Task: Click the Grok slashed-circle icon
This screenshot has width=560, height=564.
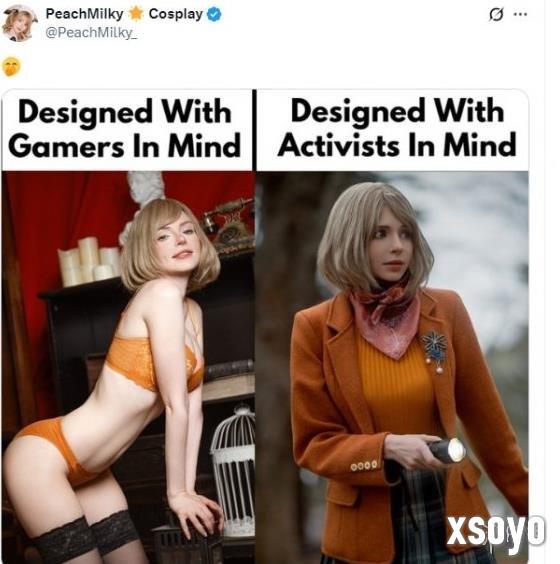Action: click(496, 14)
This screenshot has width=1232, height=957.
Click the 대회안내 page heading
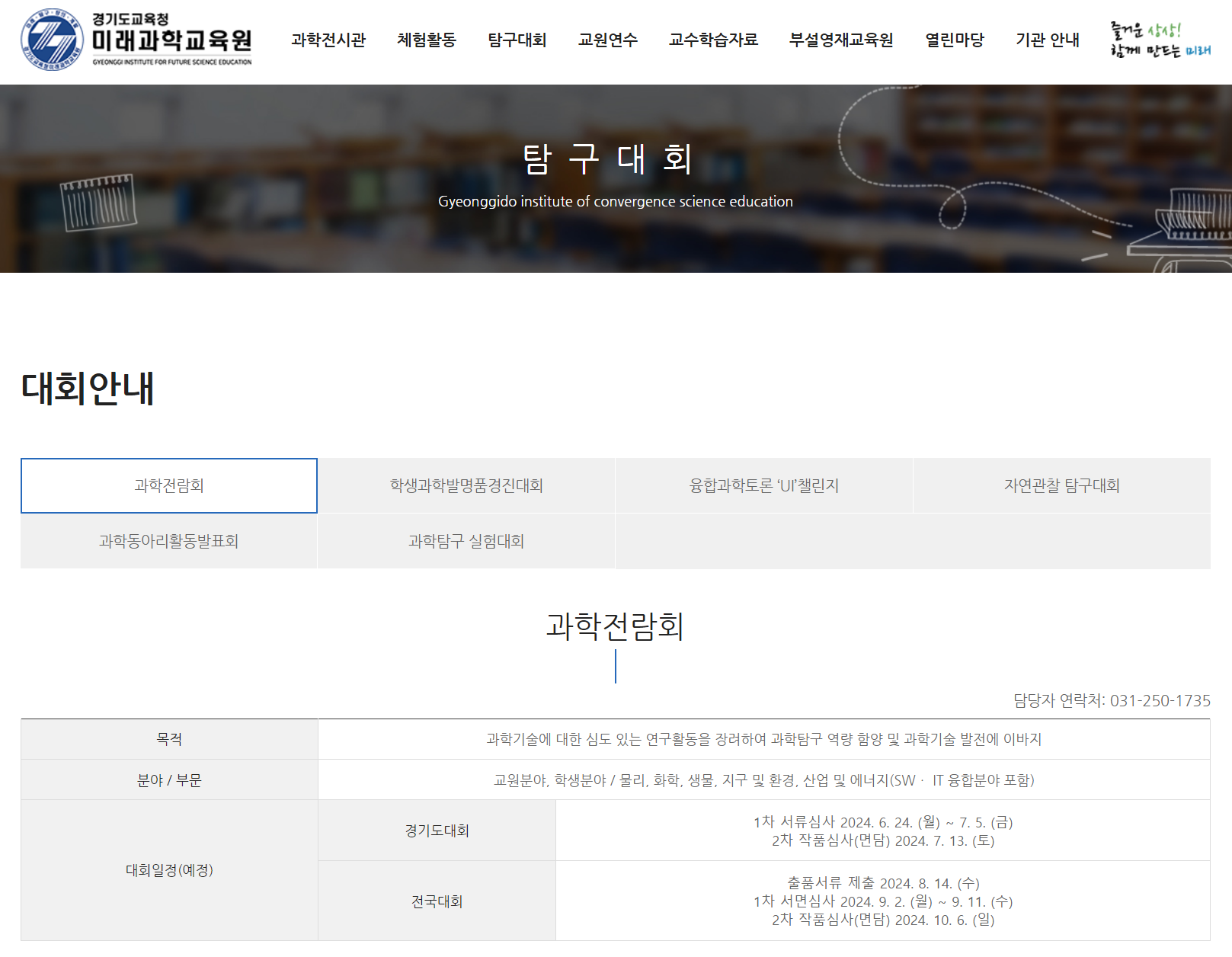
************
[About this exercise]
Please print the records above word for word, leaving every image out.

[Your solution]
Task: Click the Grok slashed-circle icon
This screenshot has width=560, height=564.
Action: click(496, 14)
This screenshot has width=1232, height=957.
Click the 대회안내 page heading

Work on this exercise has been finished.